### EXERCISE DIRECTIONS:
Give an exact copy of the data that follows.

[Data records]
--- --- ---

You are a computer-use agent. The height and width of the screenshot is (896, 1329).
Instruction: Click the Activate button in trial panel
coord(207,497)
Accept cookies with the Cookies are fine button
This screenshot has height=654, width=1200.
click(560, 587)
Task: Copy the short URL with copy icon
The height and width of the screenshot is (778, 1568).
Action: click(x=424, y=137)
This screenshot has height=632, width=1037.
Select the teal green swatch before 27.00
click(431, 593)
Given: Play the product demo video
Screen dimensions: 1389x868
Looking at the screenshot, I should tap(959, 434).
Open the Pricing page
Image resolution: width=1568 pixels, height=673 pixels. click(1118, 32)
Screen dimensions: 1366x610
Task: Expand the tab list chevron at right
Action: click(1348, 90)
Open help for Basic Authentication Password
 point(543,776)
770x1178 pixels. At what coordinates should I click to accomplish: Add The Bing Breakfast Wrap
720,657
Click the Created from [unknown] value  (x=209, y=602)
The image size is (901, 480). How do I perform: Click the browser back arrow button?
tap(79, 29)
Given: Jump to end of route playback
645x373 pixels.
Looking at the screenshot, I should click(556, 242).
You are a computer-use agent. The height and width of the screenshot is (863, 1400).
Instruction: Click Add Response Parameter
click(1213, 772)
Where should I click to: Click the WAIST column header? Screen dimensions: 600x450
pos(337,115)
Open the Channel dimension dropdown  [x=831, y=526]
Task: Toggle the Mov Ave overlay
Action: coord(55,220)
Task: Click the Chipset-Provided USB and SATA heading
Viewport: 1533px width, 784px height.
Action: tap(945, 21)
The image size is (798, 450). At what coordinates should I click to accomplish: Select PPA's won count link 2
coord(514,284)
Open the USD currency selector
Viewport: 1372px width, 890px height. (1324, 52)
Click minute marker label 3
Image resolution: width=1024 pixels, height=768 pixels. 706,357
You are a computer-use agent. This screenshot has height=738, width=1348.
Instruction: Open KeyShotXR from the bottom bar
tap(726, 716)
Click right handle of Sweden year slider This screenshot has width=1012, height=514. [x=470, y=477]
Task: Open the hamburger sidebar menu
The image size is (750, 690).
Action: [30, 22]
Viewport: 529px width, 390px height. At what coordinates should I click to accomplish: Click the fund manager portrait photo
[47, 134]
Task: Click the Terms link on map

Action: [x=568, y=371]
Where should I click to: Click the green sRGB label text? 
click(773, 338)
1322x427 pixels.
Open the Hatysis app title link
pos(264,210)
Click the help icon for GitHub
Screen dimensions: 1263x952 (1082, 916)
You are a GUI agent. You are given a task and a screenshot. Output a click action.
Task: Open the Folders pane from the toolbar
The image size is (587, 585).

--- --- ---

### WRITTEN RESPONSE:
You are a computer-use agent. The height and width of the screenshot is (896, 1329).
Instruction: Click the Activate button in trial panel
coord(207,497)
Accept cookies with the Cookies are fine button
This screenshot has height=654, width=1200.
click(560, 587)
Task: Copy the short URL with copy icon
The height and width of the screenshot is (778, 1568).
Action: click(x=424, y=137)
This screenshot has height=632, width=1037.
Select the teal green swatch before 27.00
click(431, 593)
Given: Play the product demo video
Screen dimensions: 1389x868
Looking at the screenshot, I should tap(959, 434).
Open the Pricing page
Image resolution: width=1568 pixels, height=673 pixels. click(1118, 32)
Screen dimensions: 1366x610
Task: Expand the tab list chevron at right
Action: click(1348, 90)
Open help for Basic Authentication Password
 point(543,776)
770x1178 pixels. At what coordinates should I click to accomplish: Add The Bing Breakfast Wrap
720,657
Click the Created from [unknown] value  (x=209, y=602)
The image size is (901, 480). How do I perform: Click the browser back arrow button?
tap(79, 29)
Given: Jump to end of route playback
645x373 pixels.
Looking at the screenshot, I should click(556, 242).
You are a computer-use agent. The height and width of the screenshot is (863, 1400).
Instruction: Click Add Response Parameter
click(1213, 772)
Where should I click to: Click the WAIST column header? Screen dimensions: 600x450
pos(337,115)
Open the Channel dimension dropdown  [x=831, y=526]
Task: Toggle the Mov Ave overlay
Action: coord(55,220)
Task: Click the Chipset-Provided USB and SATA heading
Viewport: 1533px width, 784px height.
Action: tap(945, 21)
The image size is (798, 450). At what coordinates should I click to accomplish: Select PPA's won count link 2
coord(514,284)
Open the USD currency selector
Viewport: 1372px width, 890px height. (1324, 52)
Click minute marker label 3
Image resolution: width=1024 pixels, height=768 pixels. 706,357
You are a computer-use agent. This screenshot has height=738, width=1348.
Instruction: Open KeyShotXR from the bottom bar
tap(726, 716)
Click right handle of Sweden year slider This screenshot has width=1012, height=514. [x=470, y=477]
Task: Open the hamburger sidebar menu
The image size is (750, 690).
Action: [30, 22]
Viewport: 529px width, 390px height. At what coordinates should I click to accomplish: Click the fund manager portrait photo
[47, 134]
Task: Click the Terms link on map

Action: [x=568, y=371]
Where should I click to: Click the green sRGB label text? 
click(773, 338)
1322x427 pixels.
Open the Hatysis app title link
pos(264,210)
Click the help icon for GitHub
Screen dimensions: 1263x952 (1082, 916)
You are a GUI agent. You are given a task and a screenshot. Output a click action.
Task: Open the Folders pane from the toolbar
The image size is (587, 585).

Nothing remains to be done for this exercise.